Un primo abbozzo di condanna al colonialismo è riscontrabile nell’Articolo 73 dello Statuto delle Nazioni Unite, siglato il 1945, relativo all’amministrazione dei territori non autonomi. Qui, al punto b, si legge che gli Stati membri dell’ONU che “abbiano od assumano la responsabilità dell’amministrazione di territori la cui popolazione non abbia ancora raggiunto una piena autonomia” sono tenuti a contribuire nello sviluppo e nella promozione di un’autentica autonomia e indipendenza dei Paesi interessati, favorendo l’autogoverno delle popolazioni. Sempre l’ONU, nel 1960 approva la risoluzione n. 1514 con la quale impone l’immediato “trasferimento di tutti i poteri ai popoli di quei territori” che non hanno ancora raggiunto la piena autonomia, condannando inoltre “soggiogazione, dominazione e sfruttamento” degli individui come violazioni dei diritti umani. Proprio la condanna allo sfruttamento, e dunque allo schiavismo è stato uno dei principali punti portati avanti dai movimenti degli ex Stati coloniali, per cui hanno chiesto anche gran parte dei risarcimenti economici che devono venir loro riconosciuti.
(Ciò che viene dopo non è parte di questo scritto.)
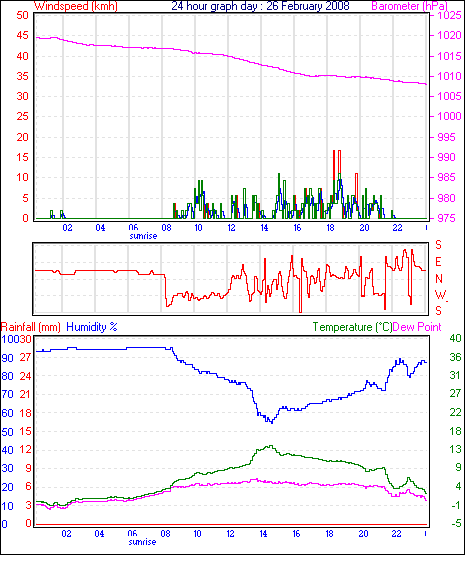Click the humidity minimum dip near 14h
Image resolution: width=466 pixels, height=563 pixels.
tap(271, 421)
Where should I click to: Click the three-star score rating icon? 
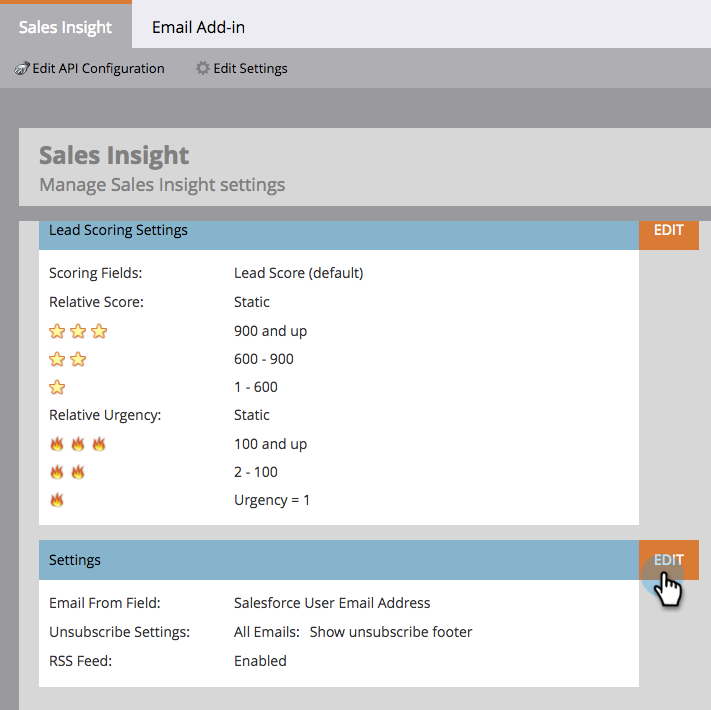pyautogui.click(x=78, y=331)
Anche per quanto concerne la condanna (legale) dello schiavismo si può sostenere che i primi passi siano stati mossi con lo Statuto dell’ONU, anche se essa viene in un certo qual modo avanzata da numerose costituzioni nazionali e da altrettante carte internazionali, che sanciscono l’universalità del diritto alla libertà individuale. Libertà individuale non vuole però dire a tutti gli effetti condanna dello schiavismo. Essa, a livello internazionale, arriva piuttosto con la istituzione della Corte Penale Internazionale nel 2002 attraverso lo Statuto di Roma, che nell’Articolo 7 definisce i crimini contro l’umanità. Il primo dei Paesi a condannare apertamente la schiavitù è invece la Francia, nel 2001.
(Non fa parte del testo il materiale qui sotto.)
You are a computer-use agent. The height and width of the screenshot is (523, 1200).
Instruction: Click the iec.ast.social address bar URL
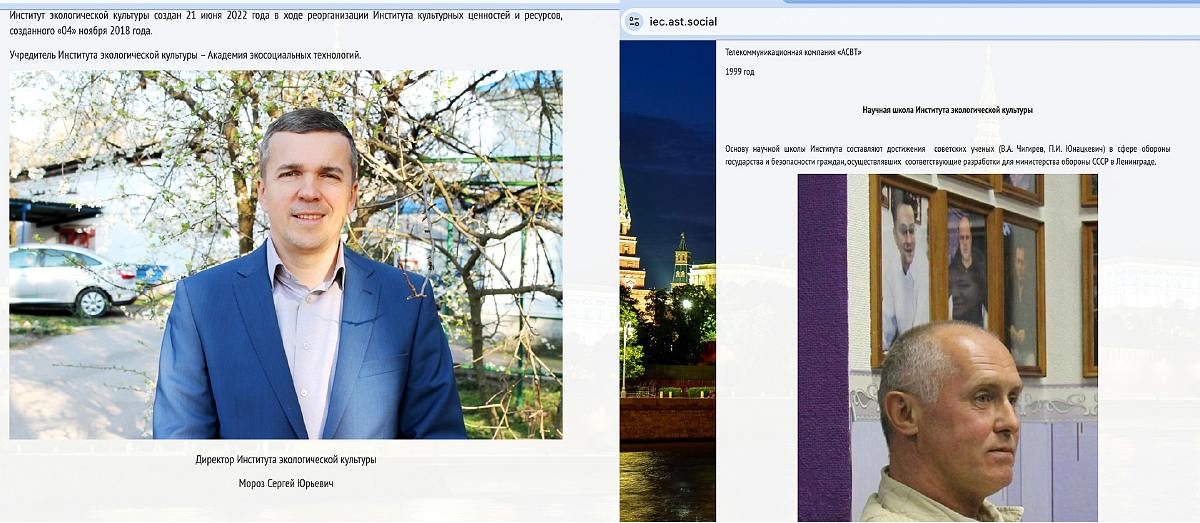coord(684,22)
Le condanne nazionali e internazionali sono diventate col tempo rivendicazioni di risarcimenti a volte riconosciute bilateralmente, altre sancite dall’alto. A tal proposito, l’ONU nel 2001 si è fatto promotore della Dichiarazione di Durban, dove nei punti 100, 165 e 166 inizia a discutere di “riparazione” dei danni causati dal colonialismo e in particolare proprio dallo schiavismo, meglio discussa nella risoluzione 2002/5. In generale i movimenti di richiesta di risarcimento da parte degli ex popoli colonizzati sono numerosi e viaggiano in parallelo con la rivendicazione di un senso di appartenenza a qualcosa di più grande, come nel caso del Panafricanismo. Negli anni sono stati fatti numerosi passi avanti che hanno avvicinato i vari popoli sfruttati per parlare con una voce comune. Il Proclama di Accra è solo l’ultimo dei traguardi raggiunti, e preannuncia un percorso sempre più in discesa, ma ancora parecchio lungo.